Re: row filtering for logical replication - Mailing list pgsql-hackers

From Euler Taveira
Subject Re: row filtering for logical replication
Date
Msg-id 532a18d8-ce90-4444-8570-8a9fcf09f329@www.fastmail.com
Whole thread Raw
In response to Re: row filtering for logical replication  (Peter Smith <smithpb2250@gmail.com>)
Responses Re: row filtering for logical replication  ("Euler Taveira" <euler@eulerto.com>)
Re: row filtering for logical replication  (Amit Kapila <amit.kapila16@gmail.com>)
Re: row filtering for logical replication  (Peter Smith <smithpb2250@gmail.com>)
List pgsql-hackers
On Fri, Jul 2, 2021, at 4:29 AM, Peter Smith wrote:
Hi.

I have been looking at the latest patch set (v16). Below are my review
comments and some patches.

Peter, thanks for your detailed review.
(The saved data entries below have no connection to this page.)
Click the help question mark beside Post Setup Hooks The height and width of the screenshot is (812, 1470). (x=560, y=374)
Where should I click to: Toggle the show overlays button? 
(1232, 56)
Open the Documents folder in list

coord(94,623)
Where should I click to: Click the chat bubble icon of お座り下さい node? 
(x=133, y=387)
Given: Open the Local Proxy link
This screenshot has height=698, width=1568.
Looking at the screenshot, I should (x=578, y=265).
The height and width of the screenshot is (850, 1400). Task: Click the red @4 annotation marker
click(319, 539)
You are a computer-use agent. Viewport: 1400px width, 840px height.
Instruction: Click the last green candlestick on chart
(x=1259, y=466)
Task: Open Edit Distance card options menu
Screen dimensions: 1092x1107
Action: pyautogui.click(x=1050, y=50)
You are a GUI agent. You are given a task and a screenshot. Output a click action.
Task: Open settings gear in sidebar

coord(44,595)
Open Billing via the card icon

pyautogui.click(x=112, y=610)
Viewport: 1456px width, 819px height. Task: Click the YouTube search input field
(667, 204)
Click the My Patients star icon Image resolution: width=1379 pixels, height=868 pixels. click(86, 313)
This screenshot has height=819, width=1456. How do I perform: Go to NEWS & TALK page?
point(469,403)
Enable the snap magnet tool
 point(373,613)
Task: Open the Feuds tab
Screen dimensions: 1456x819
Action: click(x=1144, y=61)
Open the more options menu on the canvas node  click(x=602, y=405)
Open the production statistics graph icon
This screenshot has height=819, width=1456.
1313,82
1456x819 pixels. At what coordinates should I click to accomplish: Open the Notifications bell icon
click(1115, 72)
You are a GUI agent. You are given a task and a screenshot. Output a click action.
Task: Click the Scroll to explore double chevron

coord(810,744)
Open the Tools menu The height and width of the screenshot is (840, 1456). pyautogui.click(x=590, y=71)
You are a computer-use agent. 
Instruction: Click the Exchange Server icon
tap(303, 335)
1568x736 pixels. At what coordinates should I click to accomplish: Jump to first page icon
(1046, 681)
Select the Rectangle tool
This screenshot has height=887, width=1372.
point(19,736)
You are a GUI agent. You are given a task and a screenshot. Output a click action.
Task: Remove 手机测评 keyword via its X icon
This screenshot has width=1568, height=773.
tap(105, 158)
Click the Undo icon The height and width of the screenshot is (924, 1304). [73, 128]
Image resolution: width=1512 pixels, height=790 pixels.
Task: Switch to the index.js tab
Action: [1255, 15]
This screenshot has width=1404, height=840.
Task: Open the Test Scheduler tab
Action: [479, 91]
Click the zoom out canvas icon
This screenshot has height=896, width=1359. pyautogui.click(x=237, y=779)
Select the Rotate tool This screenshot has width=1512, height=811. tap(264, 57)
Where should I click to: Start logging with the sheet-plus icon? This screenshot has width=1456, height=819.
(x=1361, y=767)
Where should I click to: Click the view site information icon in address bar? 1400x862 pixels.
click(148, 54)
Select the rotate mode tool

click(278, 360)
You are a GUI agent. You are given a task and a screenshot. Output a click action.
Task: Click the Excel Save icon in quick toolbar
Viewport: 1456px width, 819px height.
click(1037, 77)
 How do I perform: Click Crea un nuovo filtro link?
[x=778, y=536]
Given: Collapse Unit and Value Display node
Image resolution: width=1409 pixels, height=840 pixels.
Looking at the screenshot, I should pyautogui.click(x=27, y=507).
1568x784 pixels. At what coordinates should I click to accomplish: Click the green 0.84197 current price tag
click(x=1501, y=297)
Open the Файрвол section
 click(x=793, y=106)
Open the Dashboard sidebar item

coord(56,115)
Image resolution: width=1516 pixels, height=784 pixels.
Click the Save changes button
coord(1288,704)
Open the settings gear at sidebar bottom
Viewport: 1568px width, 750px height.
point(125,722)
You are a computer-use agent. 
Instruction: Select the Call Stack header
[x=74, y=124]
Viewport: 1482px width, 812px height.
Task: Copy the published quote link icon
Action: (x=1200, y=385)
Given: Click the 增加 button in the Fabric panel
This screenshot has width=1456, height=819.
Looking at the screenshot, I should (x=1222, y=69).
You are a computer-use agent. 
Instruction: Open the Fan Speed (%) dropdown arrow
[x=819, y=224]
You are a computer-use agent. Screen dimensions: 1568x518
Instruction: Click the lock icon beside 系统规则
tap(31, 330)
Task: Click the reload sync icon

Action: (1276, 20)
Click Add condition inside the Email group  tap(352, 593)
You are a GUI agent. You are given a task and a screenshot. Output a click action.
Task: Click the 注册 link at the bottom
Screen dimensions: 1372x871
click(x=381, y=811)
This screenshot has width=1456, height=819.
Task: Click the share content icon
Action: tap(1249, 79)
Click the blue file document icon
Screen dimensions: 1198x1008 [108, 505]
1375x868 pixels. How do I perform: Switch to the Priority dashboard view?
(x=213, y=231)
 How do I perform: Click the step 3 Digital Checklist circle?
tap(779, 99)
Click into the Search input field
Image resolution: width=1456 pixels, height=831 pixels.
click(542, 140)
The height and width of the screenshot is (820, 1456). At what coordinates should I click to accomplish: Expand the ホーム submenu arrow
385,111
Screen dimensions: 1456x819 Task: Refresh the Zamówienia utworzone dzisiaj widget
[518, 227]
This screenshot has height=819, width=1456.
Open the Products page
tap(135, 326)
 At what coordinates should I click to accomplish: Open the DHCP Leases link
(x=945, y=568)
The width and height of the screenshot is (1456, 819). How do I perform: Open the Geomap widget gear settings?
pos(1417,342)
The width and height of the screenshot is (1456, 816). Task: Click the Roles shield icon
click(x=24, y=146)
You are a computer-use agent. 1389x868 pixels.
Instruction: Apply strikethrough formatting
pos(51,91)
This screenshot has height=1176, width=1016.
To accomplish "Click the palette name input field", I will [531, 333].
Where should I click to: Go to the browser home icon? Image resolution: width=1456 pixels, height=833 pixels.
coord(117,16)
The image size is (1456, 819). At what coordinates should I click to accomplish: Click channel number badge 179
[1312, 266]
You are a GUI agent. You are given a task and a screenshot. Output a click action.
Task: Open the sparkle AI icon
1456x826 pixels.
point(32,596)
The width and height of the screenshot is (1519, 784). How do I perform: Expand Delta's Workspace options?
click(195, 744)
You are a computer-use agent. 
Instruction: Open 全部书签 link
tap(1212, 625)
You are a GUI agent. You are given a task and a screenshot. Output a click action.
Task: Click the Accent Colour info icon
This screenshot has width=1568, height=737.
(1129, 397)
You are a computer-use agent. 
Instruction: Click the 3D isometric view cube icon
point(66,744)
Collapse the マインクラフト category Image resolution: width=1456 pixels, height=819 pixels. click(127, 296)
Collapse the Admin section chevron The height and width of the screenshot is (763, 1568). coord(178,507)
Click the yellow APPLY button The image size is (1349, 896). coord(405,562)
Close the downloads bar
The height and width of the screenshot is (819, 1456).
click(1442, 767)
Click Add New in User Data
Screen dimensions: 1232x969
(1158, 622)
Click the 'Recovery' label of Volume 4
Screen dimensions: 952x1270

Comments are inline.

1. Patch 0001 comment - typo

you can optionally filter rows that does not satisfy a WHERE condition

typo: does/does
Fixed.


2. Patch 0001 comment - typo

The WHERE clause should probably contain only columns that are part of
the primary key or that are covered by REPLICA IDENTITY. Otherwise,
and DELETEs won't be replicated.

typo: "Otherwise, and DELETEs" ??
Fixed.

3. Patch 0001 comment - typo and clarification

If your publication contains partitioned table, the parameter
publish_via_partition_root determines if it uses the partition row filter (if
the parameter is false -- default) or the partitioned table row filter.

Typo: "contains partitioned table" -> "contains a partitioned table"
Fixed.

Also, perhaps the text "or the partitioned table row filter." should
say "or the root partitioned table row filter." to disambiguate the
case where there are more levels of partitions like A->B->C. e.g. What
filter does C use?
I agree it can be confusing. BTW, CREATE PUBLICATION does not mention that the
root partitioned table is used. We should improve that sentence too.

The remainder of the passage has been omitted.